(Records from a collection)
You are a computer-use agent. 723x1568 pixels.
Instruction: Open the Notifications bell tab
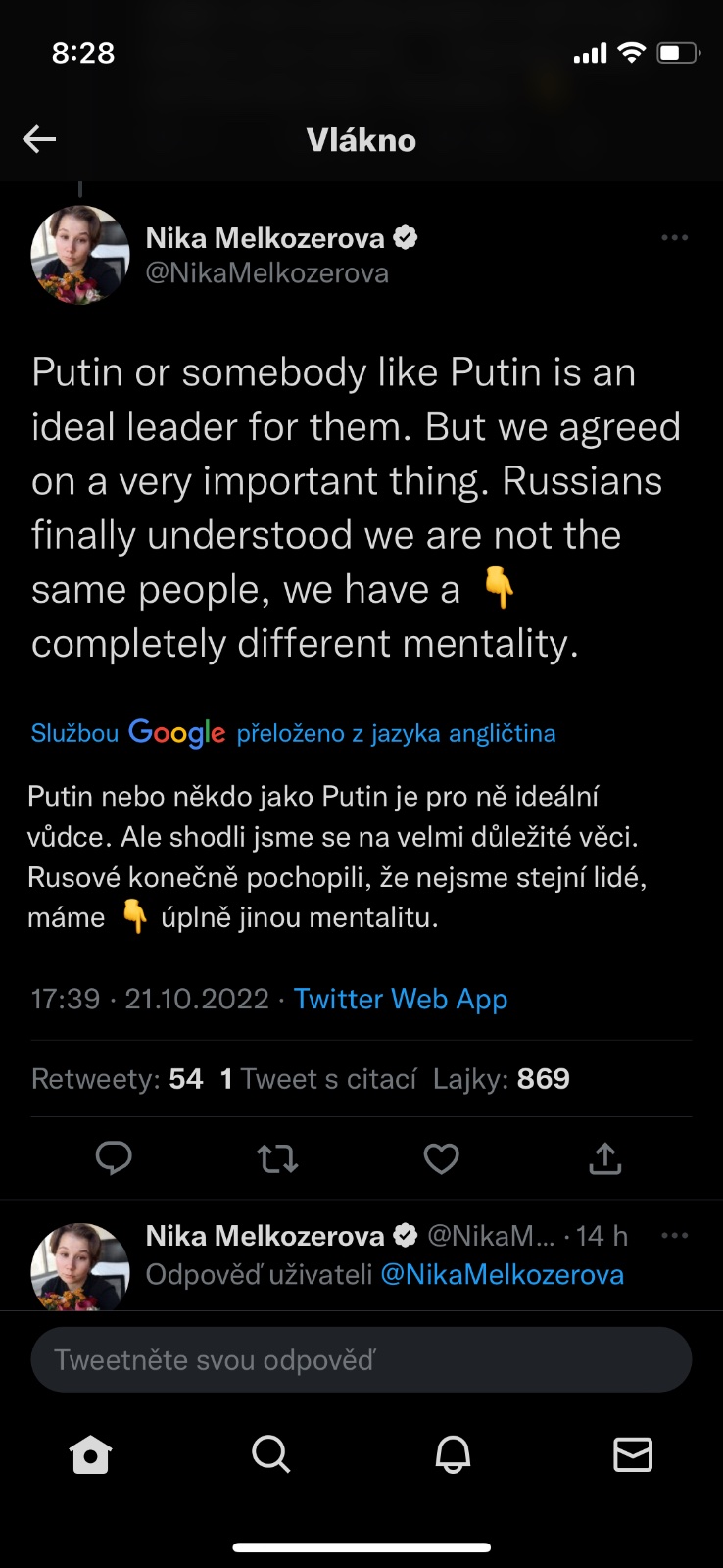point(453,1455)
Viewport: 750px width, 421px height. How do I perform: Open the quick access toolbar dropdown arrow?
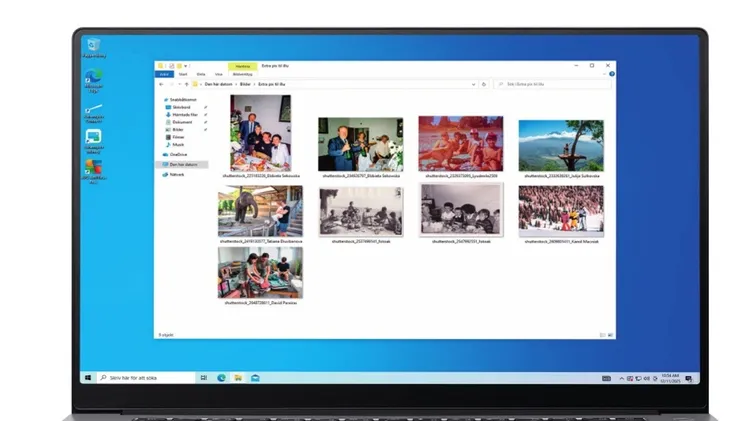[x=187, y=66]
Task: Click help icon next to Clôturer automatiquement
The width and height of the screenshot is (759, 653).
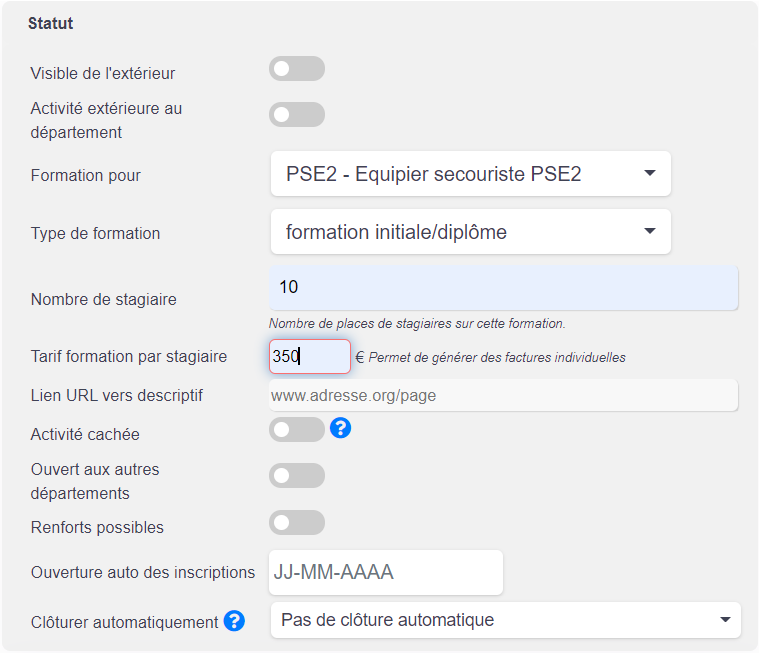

# TASK OBJECTIVE:
Retype the entries word for word. Omit any images.

# ANSWER FOR THE TASK:
You are a computer-use agent. 723x1568 pixels.
Instruction: Open the Notifications bell tab
point(453,1455)
Viewport: 750px width, 421px height. How do I perform: Open the quick access toolbar dropdown arrow?
[x=187, y=66]
Task: Click help icon next to Clôturer automatiquement
The width and height of the screenshot is (759, 653).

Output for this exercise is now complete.